Collected data
# # #
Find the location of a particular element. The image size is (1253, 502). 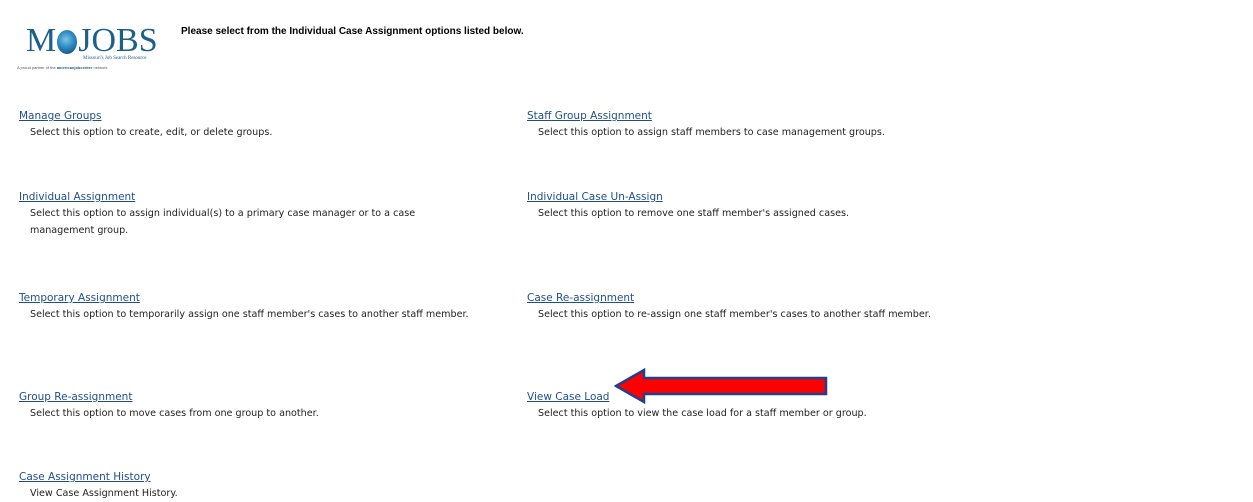

arrow-shape is located at coordinates (721, 386).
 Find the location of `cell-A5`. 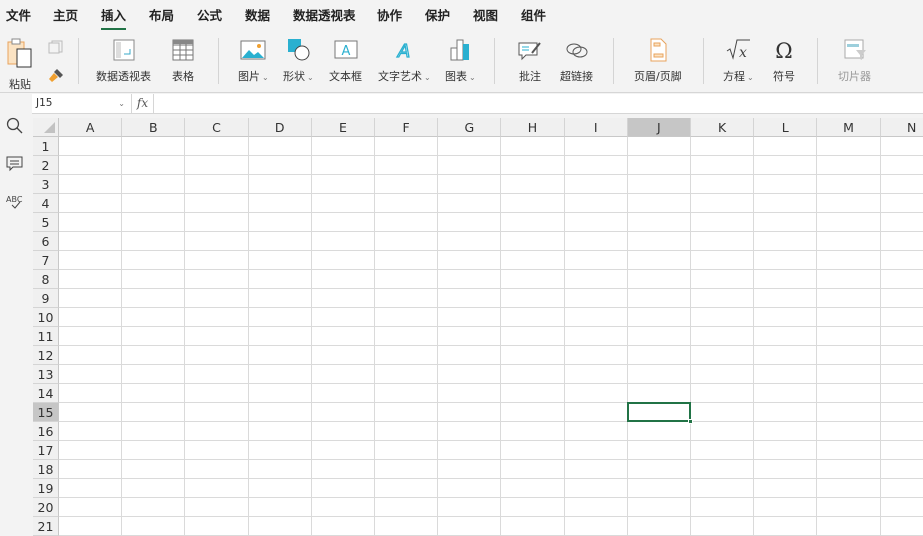

cell-A5 is located at coordinates (91, 222).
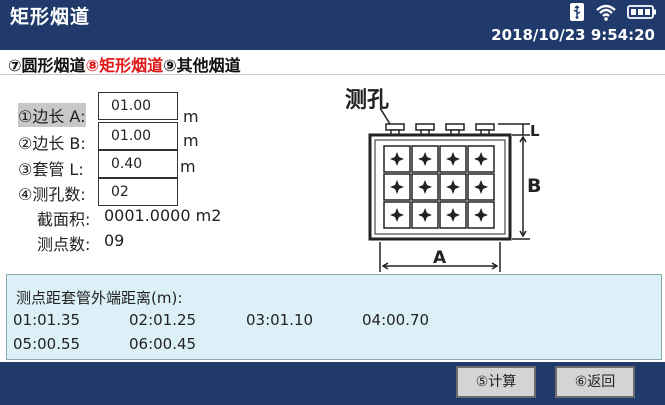 This screenshot has width=665, height=405. Describe the element at coordinates (440, 130) in the screenshot. I see `sleeve-group` at that location.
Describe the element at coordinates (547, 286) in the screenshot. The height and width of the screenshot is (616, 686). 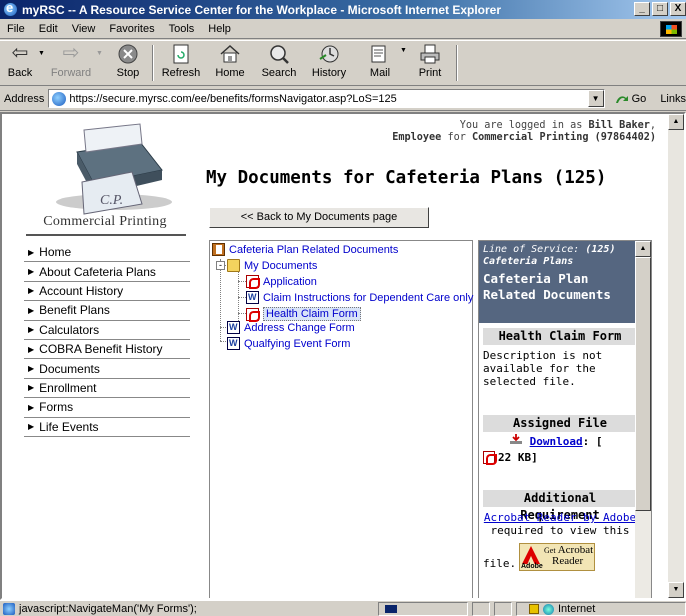
I see `detail-category: Cafeteria Plan Related Documents` at that location.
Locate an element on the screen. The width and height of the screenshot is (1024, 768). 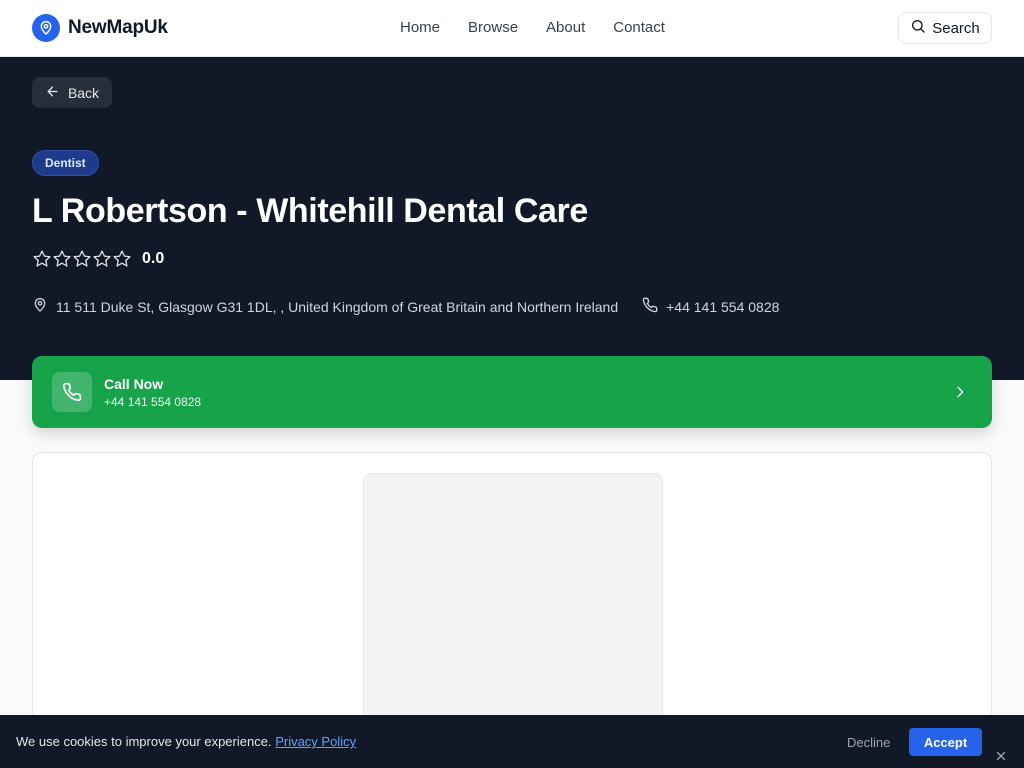
nav-contact: Contact is located at coordinates (639, 28).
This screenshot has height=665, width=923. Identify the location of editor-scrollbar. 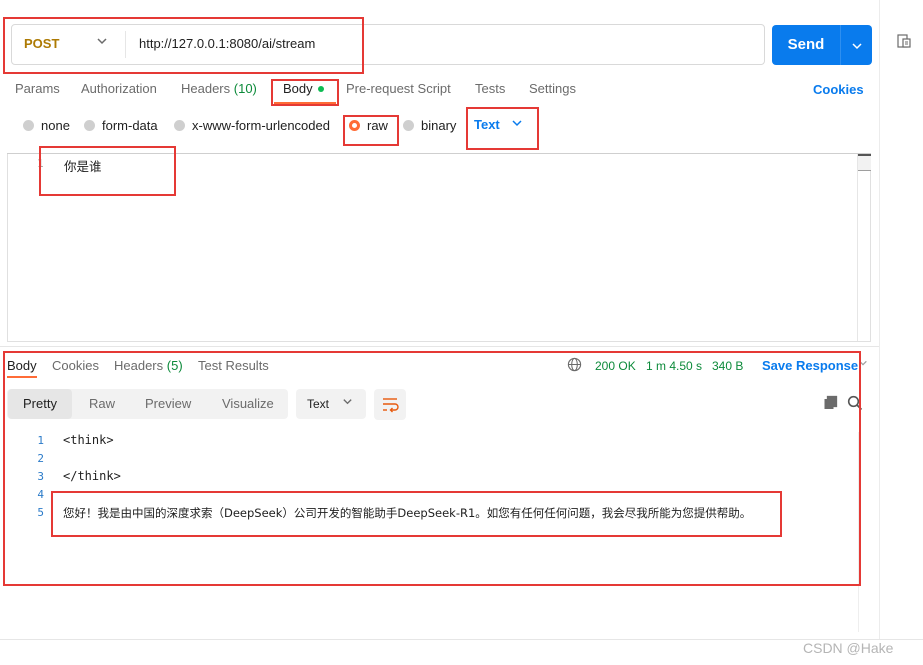
(864, 248).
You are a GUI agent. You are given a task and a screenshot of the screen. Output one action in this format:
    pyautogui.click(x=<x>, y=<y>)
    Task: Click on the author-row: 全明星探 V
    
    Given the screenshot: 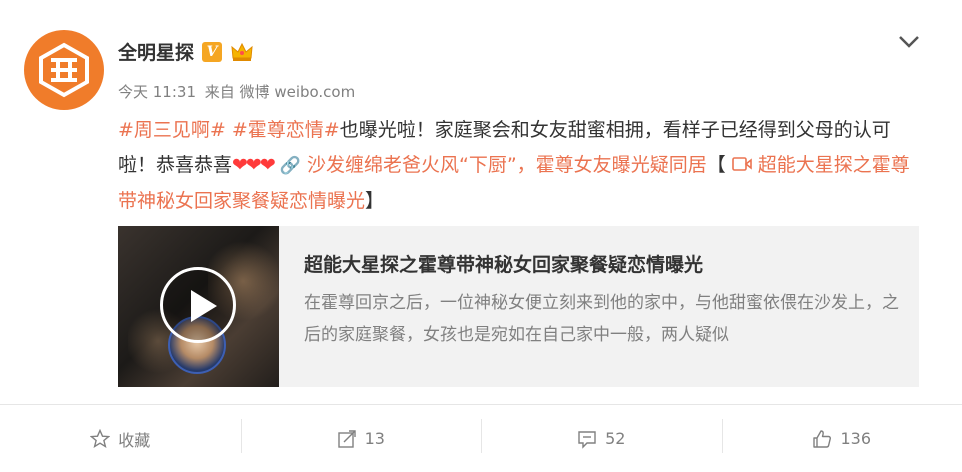 What is the action you would take?
    pyautogui.click(x=186, y=52)
    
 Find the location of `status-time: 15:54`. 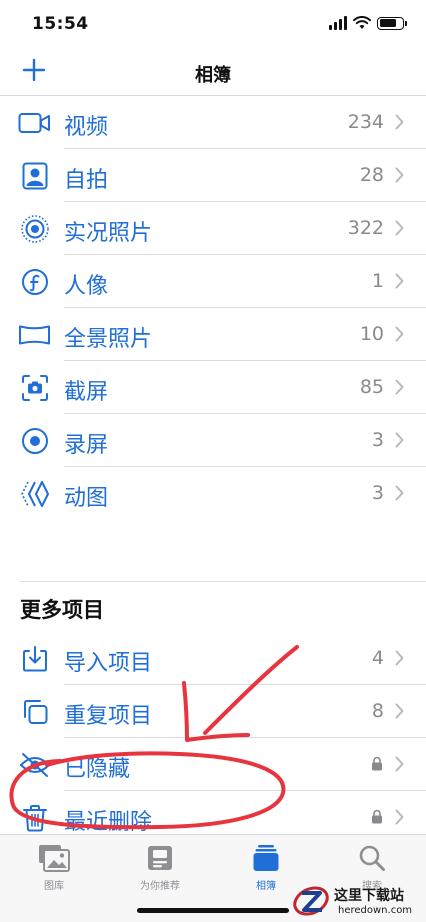

status-time: 15:54 is located at coordinates (60, 24).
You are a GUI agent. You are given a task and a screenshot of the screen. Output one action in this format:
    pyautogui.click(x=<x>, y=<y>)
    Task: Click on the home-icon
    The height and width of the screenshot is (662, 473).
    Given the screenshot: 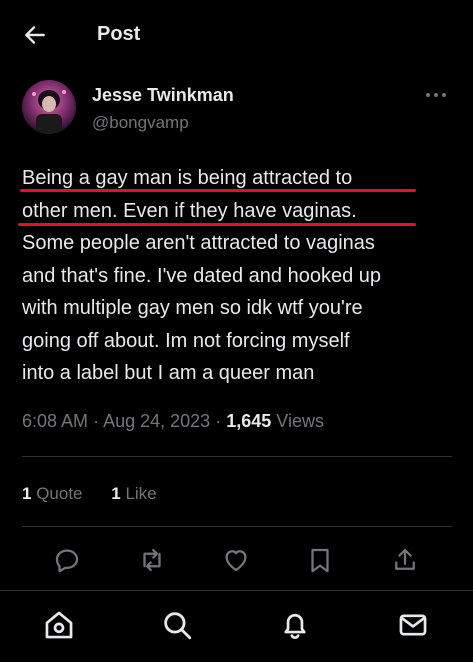 What is the action you would take?
    pyautogui.click(x=59, y=625)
# # #
TRY IT |
Pull out the lines from the start of the items above through the line containing "This screenshot has width=665, height=405.", including that line, and reproduce them word for word. Leave out the pictures.

RESPONSE FOR THIS EXERCISE |
Find the location of a particular element. The image size is (1253, 502). 

arrow-shape is located at coordinates (721, 386).
 Find the location of `cell-A5`. 

cell-A5 is located at coordinates (91, 222).
 This screenshot has width=665, height=405. Describe the element at coordinates (440, 130) in the screenshot. I see `sleeve-group` at that location.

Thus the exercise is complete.